**REQUIRED ACTION**
Each line of the listing that includes "computer" should be reported.
<<<<
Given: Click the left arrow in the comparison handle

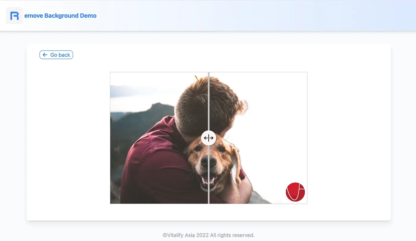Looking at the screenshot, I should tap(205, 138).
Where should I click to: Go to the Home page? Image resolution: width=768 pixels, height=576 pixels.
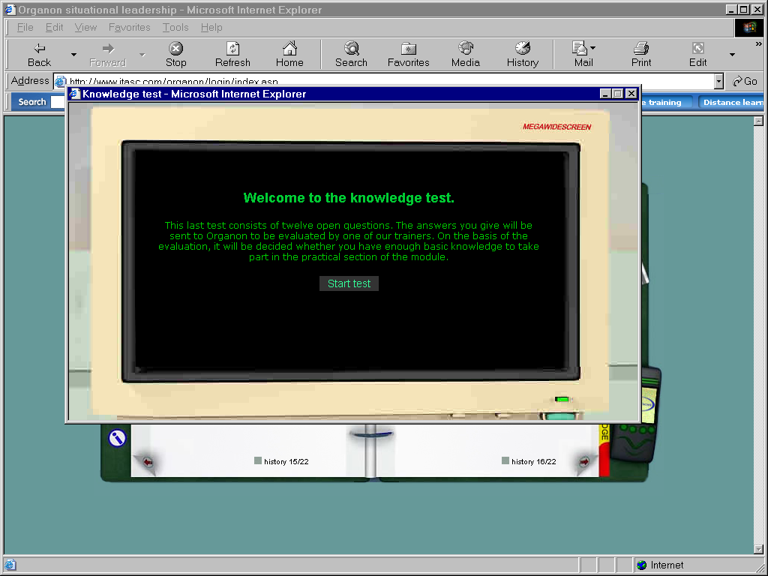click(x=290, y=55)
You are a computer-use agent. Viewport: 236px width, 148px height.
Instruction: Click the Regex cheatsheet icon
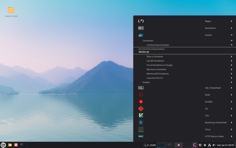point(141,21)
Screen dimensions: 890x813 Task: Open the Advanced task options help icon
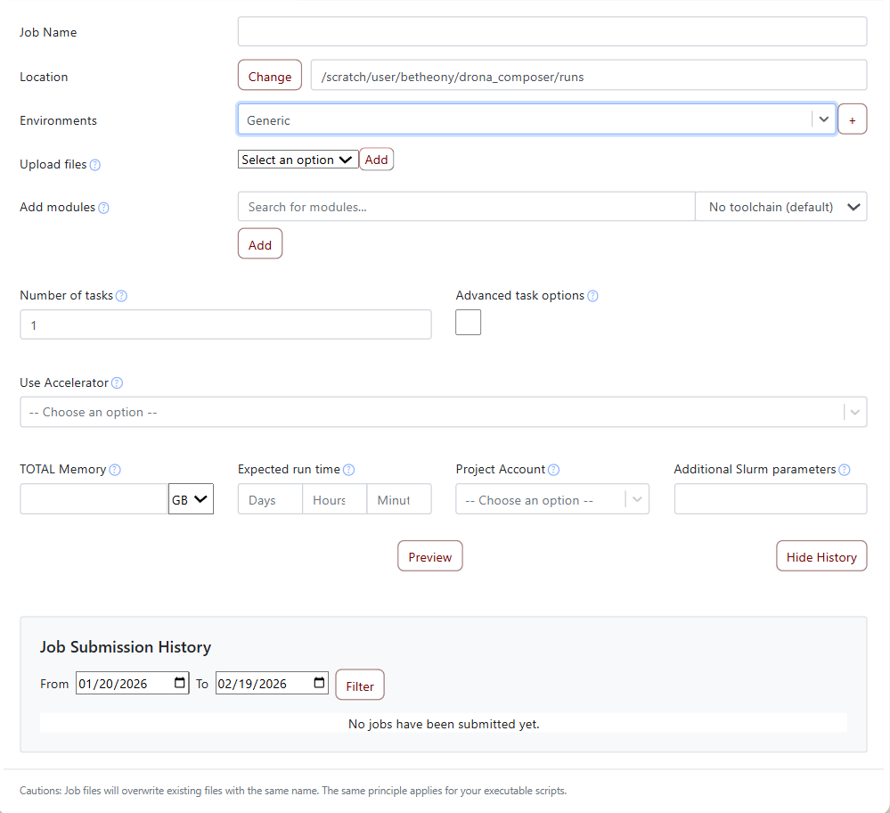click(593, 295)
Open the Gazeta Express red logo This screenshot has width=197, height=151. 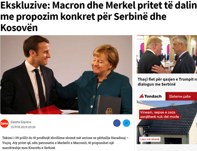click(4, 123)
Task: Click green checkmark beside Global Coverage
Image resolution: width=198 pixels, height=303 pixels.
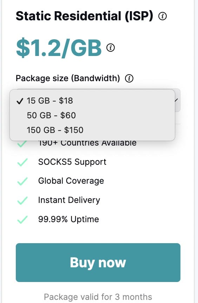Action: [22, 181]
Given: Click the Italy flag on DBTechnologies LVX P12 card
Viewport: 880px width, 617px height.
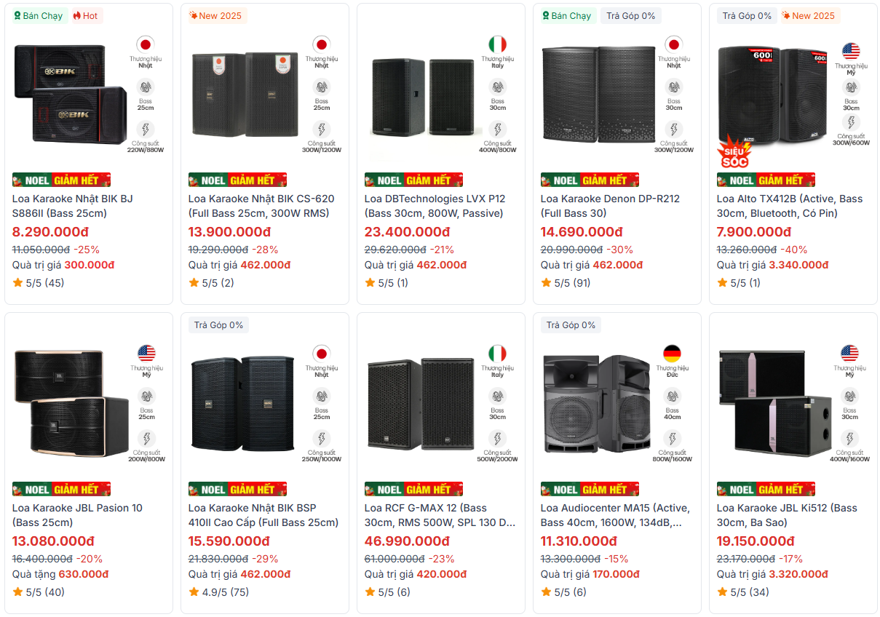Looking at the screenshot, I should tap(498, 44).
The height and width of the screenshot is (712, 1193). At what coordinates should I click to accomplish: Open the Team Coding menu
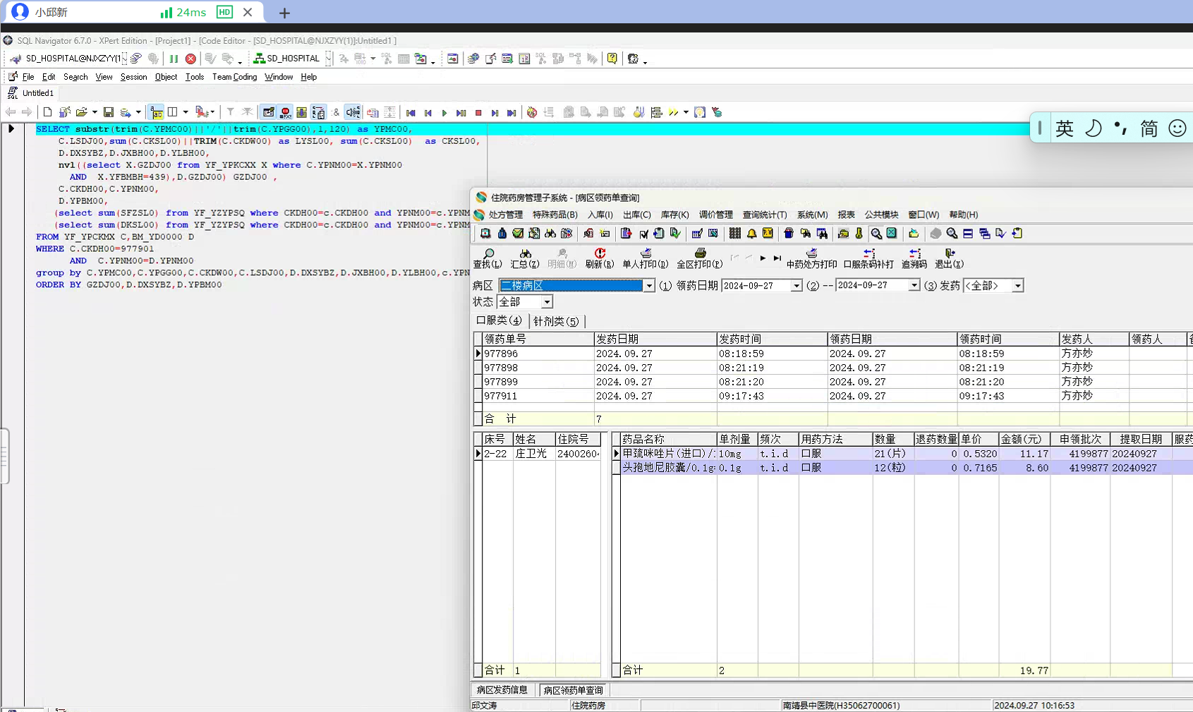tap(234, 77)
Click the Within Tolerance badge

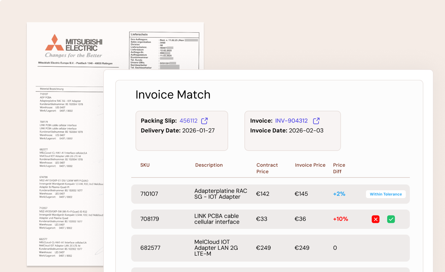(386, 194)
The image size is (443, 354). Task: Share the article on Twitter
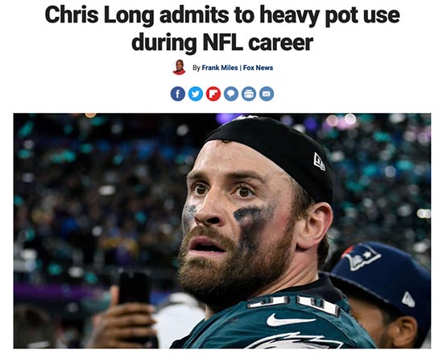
>>>>
<<<<
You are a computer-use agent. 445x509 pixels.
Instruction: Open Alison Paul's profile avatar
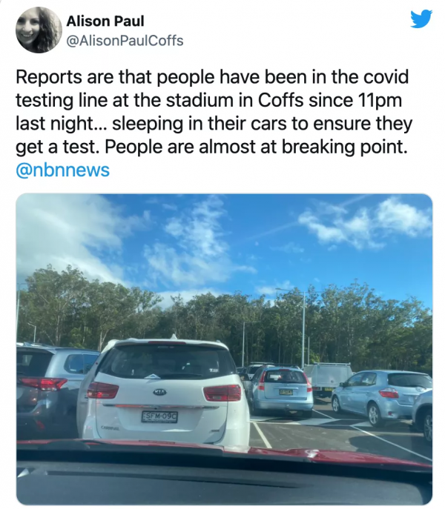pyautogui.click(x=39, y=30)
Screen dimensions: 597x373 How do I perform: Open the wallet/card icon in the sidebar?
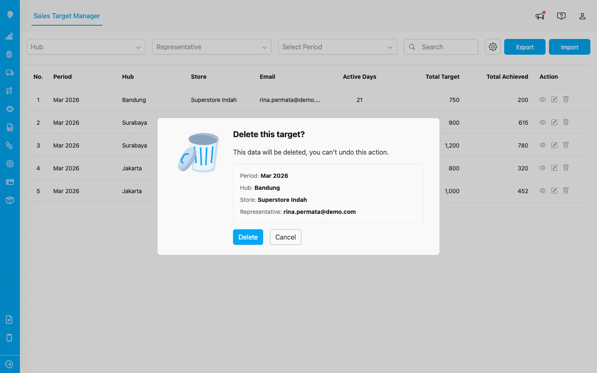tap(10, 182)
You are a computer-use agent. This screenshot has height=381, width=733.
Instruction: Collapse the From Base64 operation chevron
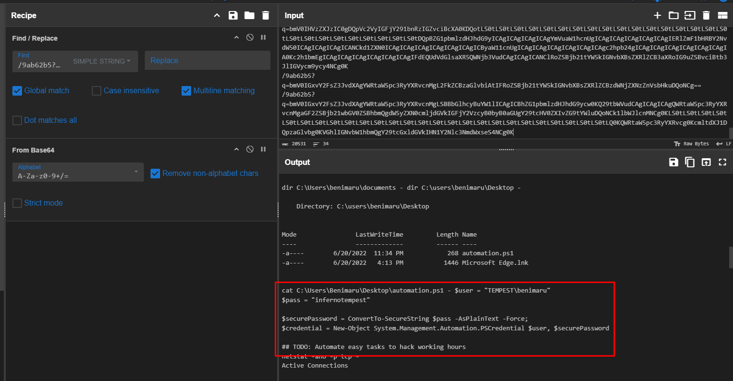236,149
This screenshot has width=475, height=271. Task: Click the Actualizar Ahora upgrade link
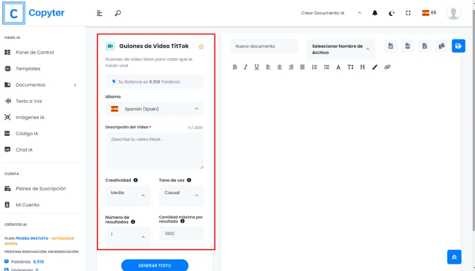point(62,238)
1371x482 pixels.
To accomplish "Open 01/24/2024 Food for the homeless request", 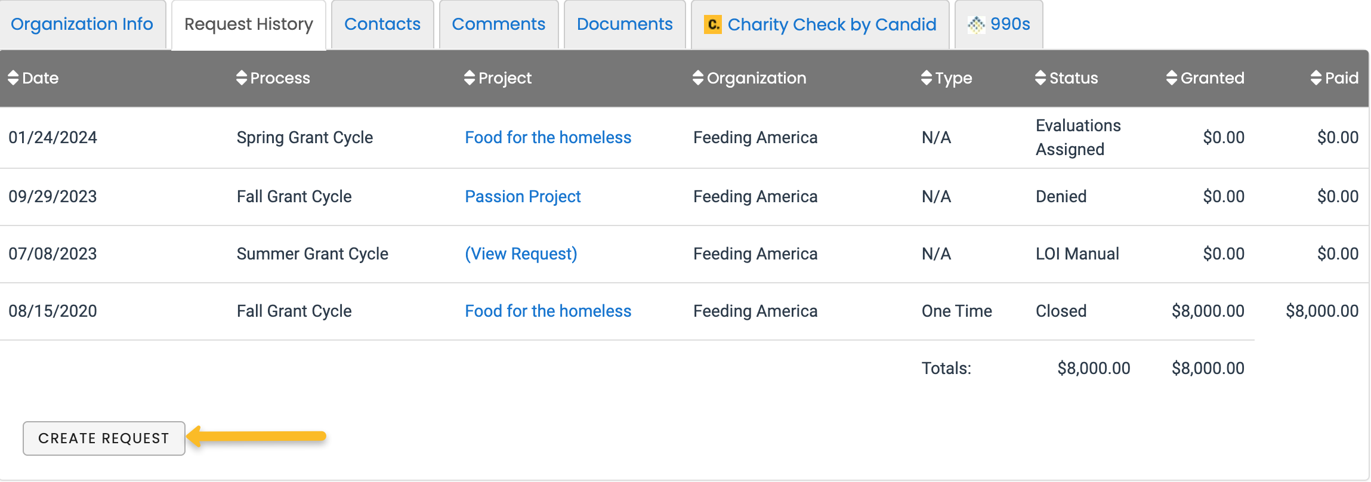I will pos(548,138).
>>>>
**SOLUTION FOR THIS EXERCISE**
You are a computer-use agent. Viewport: 236px width, 148px height.
You are a computer-use agent. 445x509 pixels.
You are a computer-use agent. This screenshot has height=381, width=733.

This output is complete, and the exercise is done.